Stored data entries

******

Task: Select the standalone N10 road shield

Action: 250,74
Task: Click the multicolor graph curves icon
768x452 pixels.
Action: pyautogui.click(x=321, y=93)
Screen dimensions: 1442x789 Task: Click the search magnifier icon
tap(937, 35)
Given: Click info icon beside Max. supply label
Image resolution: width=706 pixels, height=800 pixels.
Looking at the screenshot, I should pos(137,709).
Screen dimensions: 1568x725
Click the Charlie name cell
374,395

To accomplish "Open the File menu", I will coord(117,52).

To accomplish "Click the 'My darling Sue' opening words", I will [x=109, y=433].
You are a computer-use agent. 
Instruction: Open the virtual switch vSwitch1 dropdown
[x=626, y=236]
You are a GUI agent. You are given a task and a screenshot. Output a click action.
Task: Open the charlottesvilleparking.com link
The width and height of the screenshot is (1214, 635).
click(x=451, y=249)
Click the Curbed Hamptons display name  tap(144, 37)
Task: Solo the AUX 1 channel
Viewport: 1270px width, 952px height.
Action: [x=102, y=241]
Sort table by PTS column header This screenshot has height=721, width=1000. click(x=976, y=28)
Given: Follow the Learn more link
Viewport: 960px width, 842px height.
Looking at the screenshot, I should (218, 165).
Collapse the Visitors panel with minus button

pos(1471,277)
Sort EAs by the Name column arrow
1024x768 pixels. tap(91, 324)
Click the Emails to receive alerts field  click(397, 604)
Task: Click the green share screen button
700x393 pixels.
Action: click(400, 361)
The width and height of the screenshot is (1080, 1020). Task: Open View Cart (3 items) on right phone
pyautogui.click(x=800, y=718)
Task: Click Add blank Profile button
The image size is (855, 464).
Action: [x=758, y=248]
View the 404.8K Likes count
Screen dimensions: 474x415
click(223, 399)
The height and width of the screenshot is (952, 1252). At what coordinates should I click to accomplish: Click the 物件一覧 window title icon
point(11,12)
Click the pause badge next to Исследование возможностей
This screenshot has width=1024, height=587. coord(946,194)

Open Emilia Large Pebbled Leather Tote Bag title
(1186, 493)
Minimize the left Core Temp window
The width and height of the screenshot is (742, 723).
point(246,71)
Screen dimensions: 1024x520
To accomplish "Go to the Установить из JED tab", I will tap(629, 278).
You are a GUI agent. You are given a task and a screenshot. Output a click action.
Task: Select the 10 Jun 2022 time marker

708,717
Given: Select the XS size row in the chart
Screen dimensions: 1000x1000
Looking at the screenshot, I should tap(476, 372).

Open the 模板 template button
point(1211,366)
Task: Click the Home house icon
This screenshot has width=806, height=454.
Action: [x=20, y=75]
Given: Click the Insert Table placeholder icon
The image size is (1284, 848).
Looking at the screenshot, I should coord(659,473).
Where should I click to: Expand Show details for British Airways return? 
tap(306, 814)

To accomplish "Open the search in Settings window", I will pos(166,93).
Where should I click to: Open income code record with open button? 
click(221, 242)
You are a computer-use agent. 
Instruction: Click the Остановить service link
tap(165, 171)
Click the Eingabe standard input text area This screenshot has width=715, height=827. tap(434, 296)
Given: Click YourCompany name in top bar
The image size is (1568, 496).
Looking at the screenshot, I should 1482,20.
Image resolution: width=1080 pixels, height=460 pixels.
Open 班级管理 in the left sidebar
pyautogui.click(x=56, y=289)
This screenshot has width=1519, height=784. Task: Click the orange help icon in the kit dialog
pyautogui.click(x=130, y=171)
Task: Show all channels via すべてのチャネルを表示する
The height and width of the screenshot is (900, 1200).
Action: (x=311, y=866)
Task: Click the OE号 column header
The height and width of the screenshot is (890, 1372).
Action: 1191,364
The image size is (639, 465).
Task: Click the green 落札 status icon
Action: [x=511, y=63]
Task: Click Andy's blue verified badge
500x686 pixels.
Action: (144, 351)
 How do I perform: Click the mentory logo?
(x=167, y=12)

******

If a line of the records above holds the word "will", show it.

To accomplish "Open the File menu", I will coord(117,52).
To accomplish "Click the 'My darling Sue' opening words", I will [x=109, y=433].
To accomplish "Go to the Установить из JED tab", I will tap(629, 278).
To accomplish "Open the search in Settings window", I will pos(166,93).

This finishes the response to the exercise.